PROVIDED ENTRIES:
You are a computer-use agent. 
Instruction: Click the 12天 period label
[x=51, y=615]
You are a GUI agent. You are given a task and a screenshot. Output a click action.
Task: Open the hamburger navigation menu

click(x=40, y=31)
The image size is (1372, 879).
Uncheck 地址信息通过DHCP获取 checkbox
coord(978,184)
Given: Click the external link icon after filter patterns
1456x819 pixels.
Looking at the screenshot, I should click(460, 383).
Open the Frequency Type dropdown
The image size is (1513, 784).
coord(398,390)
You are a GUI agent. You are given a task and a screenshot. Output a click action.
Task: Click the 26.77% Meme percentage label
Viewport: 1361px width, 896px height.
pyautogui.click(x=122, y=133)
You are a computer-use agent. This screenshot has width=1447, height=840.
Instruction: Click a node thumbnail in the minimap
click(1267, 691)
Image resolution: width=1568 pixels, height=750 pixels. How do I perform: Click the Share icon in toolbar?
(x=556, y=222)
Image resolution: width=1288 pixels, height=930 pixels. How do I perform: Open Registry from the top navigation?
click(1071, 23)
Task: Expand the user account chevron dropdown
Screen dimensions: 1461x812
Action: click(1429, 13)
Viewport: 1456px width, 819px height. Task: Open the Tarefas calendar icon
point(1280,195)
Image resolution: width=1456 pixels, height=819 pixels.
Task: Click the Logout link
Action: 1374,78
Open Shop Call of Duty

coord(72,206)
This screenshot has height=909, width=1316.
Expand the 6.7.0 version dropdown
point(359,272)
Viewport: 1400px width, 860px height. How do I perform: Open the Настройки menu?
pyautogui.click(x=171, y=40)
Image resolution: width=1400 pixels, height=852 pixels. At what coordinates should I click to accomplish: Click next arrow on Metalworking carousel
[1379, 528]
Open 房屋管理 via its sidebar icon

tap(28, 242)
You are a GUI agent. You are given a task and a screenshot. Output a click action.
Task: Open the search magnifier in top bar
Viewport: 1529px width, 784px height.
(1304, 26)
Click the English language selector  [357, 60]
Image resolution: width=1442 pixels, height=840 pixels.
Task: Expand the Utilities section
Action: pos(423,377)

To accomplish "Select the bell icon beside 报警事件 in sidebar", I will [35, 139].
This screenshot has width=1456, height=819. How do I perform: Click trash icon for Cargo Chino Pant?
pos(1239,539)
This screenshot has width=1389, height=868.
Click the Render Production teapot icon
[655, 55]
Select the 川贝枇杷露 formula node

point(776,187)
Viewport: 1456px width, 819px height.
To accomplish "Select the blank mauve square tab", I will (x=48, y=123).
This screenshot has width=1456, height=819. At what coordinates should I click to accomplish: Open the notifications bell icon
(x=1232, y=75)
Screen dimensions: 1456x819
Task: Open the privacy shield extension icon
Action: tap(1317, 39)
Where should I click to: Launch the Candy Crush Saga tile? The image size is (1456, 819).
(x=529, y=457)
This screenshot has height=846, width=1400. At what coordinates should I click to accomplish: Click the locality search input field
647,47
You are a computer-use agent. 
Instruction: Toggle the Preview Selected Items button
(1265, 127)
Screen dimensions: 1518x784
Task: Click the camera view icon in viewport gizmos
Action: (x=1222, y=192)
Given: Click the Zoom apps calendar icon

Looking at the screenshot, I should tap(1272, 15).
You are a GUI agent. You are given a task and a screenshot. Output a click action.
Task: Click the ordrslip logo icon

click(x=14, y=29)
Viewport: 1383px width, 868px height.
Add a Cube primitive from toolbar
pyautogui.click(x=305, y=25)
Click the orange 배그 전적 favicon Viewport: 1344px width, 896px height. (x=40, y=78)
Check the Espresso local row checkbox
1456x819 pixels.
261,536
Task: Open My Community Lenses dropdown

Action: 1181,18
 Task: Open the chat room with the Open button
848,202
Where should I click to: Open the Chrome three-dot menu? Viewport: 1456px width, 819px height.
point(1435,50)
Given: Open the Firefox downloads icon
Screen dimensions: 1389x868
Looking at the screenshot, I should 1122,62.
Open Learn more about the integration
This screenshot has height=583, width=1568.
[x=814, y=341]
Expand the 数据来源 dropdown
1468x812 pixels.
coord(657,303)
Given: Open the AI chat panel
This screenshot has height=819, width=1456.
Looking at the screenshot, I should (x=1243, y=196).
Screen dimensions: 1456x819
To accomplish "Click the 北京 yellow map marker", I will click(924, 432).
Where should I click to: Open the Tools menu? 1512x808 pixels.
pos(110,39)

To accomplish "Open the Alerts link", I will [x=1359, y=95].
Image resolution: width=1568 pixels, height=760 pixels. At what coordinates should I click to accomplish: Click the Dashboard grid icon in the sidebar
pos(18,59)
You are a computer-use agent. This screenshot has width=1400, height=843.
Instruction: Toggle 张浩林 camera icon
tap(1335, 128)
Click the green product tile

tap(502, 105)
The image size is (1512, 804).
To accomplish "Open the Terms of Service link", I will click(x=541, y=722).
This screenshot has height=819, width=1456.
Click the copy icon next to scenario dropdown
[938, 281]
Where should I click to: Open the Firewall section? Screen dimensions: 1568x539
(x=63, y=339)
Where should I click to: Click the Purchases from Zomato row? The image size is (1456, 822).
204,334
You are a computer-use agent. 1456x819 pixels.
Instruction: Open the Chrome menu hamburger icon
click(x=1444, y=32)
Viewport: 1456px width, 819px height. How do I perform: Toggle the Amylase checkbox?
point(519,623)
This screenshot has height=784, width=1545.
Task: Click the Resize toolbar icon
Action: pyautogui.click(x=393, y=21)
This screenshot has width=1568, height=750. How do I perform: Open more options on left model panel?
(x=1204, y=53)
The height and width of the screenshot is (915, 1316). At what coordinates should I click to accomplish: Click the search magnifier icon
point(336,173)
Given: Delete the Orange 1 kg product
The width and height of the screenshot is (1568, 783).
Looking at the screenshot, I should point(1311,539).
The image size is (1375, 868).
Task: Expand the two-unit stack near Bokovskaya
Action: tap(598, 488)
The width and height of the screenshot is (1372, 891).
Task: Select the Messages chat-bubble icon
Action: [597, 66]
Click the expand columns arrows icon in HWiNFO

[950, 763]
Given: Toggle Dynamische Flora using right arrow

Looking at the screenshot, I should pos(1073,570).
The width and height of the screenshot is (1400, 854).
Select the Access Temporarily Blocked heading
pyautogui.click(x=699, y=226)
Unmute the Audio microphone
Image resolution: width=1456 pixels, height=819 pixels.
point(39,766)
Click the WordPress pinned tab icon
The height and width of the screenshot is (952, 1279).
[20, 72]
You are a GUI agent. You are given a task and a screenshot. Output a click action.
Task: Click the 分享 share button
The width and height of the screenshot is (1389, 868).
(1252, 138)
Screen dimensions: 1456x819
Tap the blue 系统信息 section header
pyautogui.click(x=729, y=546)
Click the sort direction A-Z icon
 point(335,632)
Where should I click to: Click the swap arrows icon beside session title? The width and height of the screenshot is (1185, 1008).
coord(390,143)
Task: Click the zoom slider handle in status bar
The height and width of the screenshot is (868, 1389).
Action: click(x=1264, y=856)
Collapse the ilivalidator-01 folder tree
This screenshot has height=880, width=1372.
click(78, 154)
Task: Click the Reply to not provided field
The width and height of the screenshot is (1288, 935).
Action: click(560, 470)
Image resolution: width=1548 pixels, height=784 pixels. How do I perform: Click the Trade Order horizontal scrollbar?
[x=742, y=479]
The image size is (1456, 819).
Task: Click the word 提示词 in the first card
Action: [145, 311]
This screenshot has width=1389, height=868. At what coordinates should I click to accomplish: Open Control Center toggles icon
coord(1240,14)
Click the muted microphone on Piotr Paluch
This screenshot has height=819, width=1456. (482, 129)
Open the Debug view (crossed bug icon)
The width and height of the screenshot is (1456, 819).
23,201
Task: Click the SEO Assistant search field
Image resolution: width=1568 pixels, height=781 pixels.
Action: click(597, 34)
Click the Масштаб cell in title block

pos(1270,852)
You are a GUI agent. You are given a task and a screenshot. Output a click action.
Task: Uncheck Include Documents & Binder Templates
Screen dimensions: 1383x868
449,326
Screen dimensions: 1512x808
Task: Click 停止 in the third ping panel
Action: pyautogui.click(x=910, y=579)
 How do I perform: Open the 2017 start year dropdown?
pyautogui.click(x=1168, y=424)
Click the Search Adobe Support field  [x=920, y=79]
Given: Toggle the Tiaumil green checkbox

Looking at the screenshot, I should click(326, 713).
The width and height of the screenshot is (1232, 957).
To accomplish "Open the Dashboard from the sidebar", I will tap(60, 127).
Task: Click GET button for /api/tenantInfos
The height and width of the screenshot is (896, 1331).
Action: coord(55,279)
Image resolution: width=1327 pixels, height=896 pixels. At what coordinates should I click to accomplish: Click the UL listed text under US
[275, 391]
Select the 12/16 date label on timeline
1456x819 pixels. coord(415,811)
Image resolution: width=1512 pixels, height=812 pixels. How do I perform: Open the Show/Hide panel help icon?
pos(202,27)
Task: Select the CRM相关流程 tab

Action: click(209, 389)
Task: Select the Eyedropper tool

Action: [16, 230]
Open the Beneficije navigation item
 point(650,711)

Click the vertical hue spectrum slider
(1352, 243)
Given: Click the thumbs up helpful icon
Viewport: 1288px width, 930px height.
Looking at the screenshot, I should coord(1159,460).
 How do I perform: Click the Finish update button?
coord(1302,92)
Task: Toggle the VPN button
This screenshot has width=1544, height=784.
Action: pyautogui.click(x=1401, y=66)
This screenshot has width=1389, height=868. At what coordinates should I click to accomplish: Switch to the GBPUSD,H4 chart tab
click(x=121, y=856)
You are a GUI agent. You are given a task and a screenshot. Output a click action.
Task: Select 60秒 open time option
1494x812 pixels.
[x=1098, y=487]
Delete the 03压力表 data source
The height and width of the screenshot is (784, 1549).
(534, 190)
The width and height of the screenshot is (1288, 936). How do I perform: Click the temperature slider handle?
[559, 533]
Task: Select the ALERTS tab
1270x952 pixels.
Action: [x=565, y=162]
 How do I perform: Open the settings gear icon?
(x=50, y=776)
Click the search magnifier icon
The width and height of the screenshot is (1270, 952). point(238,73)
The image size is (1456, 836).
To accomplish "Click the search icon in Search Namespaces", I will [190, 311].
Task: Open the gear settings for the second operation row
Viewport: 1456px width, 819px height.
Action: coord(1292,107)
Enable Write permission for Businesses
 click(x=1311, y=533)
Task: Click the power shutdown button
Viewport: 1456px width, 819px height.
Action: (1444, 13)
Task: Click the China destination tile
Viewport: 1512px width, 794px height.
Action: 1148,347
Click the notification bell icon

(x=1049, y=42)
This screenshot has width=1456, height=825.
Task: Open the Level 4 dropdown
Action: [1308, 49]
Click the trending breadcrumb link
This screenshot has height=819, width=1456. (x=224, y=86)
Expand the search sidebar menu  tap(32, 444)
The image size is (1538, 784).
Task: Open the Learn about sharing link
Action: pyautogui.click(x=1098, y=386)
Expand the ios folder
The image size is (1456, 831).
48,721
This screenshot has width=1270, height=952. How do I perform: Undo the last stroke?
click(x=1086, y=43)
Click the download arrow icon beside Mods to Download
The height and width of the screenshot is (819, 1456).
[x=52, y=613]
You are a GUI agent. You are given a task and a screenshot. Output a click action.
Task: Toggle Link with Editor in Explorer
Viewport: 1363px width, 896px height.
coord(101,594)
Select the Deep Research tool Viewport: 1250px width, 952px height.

ACTIVITY:
Every line that holds the word "will" should be copied from the records above.

RESPONSE:
To accomplish "Select the bell icon beside 报警事件 in sidebar", I will [35, 139].
To accomplish "Select the blank mauve square tab", I will (x=48, y=123).
To accomplish "Click the 北京 yellow map marker", I will click(924, 432).
To accomplish "Open the Alerts link", I will [x=1359, y=95].
To accomplish "Open the Terms of Service link", I will click(x=541, y=722).
To accomplish "Open the Dashboard from the sidebar", I will tap(60, 127).
To accomplish "Click the search icon in Search Namespaces", I will [190, 311].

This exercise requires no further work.